Une autre problème : pourquoi Bernanos fait-il de son héros-saint un prêtre ? M.Estève recourt encore à l’auteur, pour qui le prêtre est l’homme qui vit l’aventure surnaturelle avec le plus d’intensité et de passion. Il est vrai que dans la majorité des cas, les saints de Bernanos sont des prêtres. Pourtant si nous y regardons de plus près, parmi eux, il y a un laïc, Chantal de la『Joie』qui assure le rôle sacerdotal. Et dans『NHM』, l’auteur lui-même assure ce rôle. Le plus fort, c’est que Albert Béguin considère ce dernier comme le plus réussi. Pour M.Estève, Chantal est l’idéal féminin de Bernanos. La plus pure et la plus dépouillée de ses expériences mystiques. Par ce personnage, Bernanos montre qu’un laïc peut avoir toutes les caractéristiques d’un « saint » puisque tous les sacrements mènent à l’Amour. Au centre de la vie des « saints », il y a l’amour qui est essentiellement don : pour sauver les autres, ces âmes passionnées donnent non seulement leur vie à travers les rencontres de la charité, mais encore leur mort. Par là, Bernanos ne prophétise-t-il pas la canonisation des saints d’aujourd’hui dans tous les états de vie ?

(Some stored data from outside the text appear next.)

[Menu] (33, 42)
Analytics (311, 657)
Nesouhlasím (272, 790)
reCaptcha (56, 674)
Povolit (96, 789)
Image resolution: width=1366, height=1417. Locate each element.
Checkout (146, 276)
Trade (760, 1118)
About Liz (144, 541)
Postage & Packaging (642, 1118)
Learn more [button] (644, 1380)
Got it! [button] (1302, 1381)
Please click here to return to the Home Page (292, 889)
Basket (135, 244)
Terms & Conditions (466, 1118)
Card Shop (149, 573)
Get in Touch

Après cette observation faite dans les études littéraires sur l’acteur Donissan, nous nous posons deux questions.

D’une part, la plupart des chercheurs bernanosiens considère la création de Donissan comme imparfaite et insuffisante pour un personnage sacerdotal, et ils affirment que l’accomplissement de la figure du prêtre (figure d’une vocation christique) doit être cherché dans les oeuvres ultérieures du même auteur. Par exemple, Béguin, n’ayant pas trouvé la création parfaite parmi les personnages ultérieurs, suppose que la figure la mieux reussie est celle qu’on rencontre dans Nouvelle histoire de Mouchette où le romancier lui-même assure le rôle sacerdotal 433 . S’il en est ainsi, au lieu de s’interroger sur la création parfaite dans les oeuvres romanesques (chez l’auteur-écrivant), peut-être, la question pourrait-elle se poser ailleurs, du côté de la réception, chez le lecteur-énonciataire ?

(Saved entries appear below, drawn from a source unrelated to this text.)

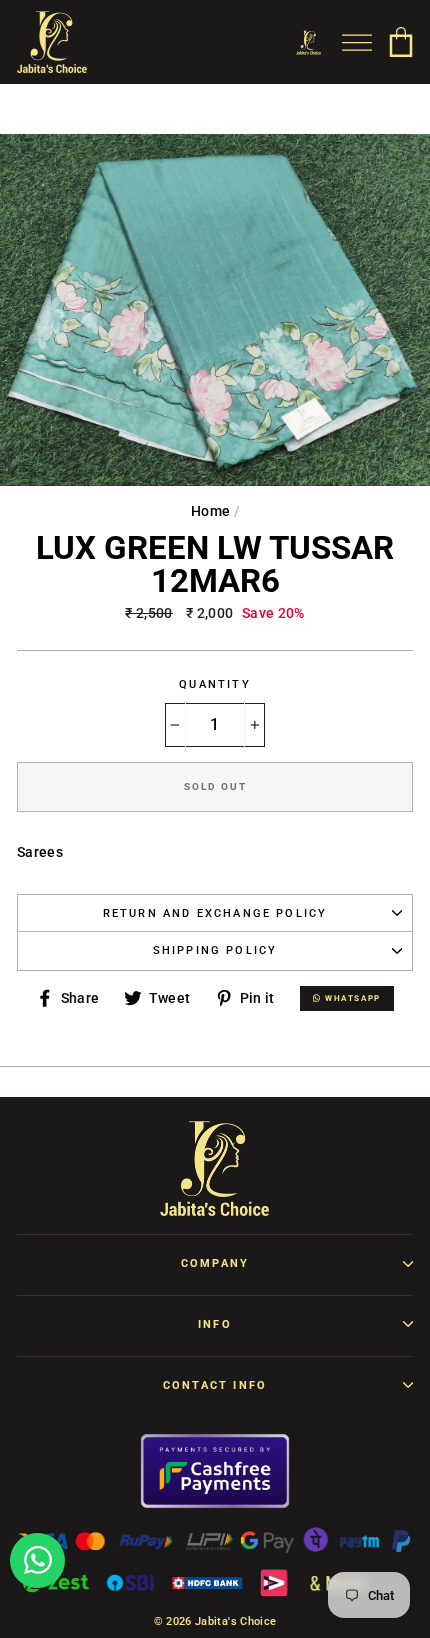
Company (215, 1263)
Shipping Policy (215, 950)
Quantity (214, 684)
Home (210, 511)
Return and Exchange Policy (215, 913)
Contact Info (215, 1385)
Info (215, 1324)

D’autre part, grâce aux recherches littéraires, nous avons des thématiques abondantes sur le personnage Donissan. Il est appelé ‘visionnaire’ ; ‘figure de la transcendance’ ; ‘saint de lumière’ et ‘saint de l’ombre’ (la double face du Saint de Lumbres) ; ‘homme de désespoir’ ; et on hésite entre le ‘saint’ ou ‘l’imposteur’. Si cet acteur peut contenir à la fois tous ces thèmes, et s’il échappe à une seule étude thématique, ne serait-ce pas que les critiques littéraires voient là la complexité-même du personnage ? Et ne témoignent-ils pas ainsi qu’il faut considérer le personnage Donissan comme un vrai objet d’étude de la figure-d’acteur tel que nous l’appréhendons ?

En effet, la complexité de cet acteur se trouve dans la composition-même de SSS. Car l’abbé Donissan n’apparaît que dans la 1ère et la 2ème parties du roman, il est entièrement absent dans le prologue. De plus, le nom de Donissan n’apparaît que dans la 1ère partie, et ce même personnage est appelé dans la deuxième partie ‘le curé de Lumbres’ ou ‘le saint de Lumbres’. S’il y a un relais dans l’identification de ces deux personnages, il est entièrement assuré par la première partie de SSS. Cela donne des soupçons à beaucoup de critiques littéraires sur l’ordre de la rédaction et sur l’unité du roman 434 . Cette remarque nous conduit à observer de plus près les divers noms que reçoit ce personnage.

« Remarque sur les désignations diverses de l’abbé Donissan dans SSS » :

L’acteur qui nous occupe porte plusieurs noms dans SSS : ‘l’abbé Donissan’, ‘le vicaire de Campagne’, ‘le futur saint de Lumbres’, ‘le saint de Lumbres’, ‘Monsieur l’abbé’, et ‘le prêtre’ (avec des compléments très variés). Dans la deuxième partie de SSS, le nom ‘l’abbé Donissan’ est entièrement absent.

« L’abbé Donissan » : titre social-professionel + nom propre. Lorsque le personnage se situe entre réel et surnaturel, cette appellation est utilisée dans le texte. Il bénéficie de la vision mystérieuse, mais en même temps, il doute, il regrette, il pose des questions, il vérifie, il s’étonne, et il agit parfois brusquement de façon à choquer les autres acteurs. Il a des modalités de vouloir, de devoir être et de devoir faire, mais il est incapable de les réaliser. Il est pris entre les deux facettes de son identité : son titre appelle des faits précis sur le devoir être, mais dans la réalité il ne peut les réaliser. Il est imparfait, et en voie de découvrir sa propre vocation : la sainteté.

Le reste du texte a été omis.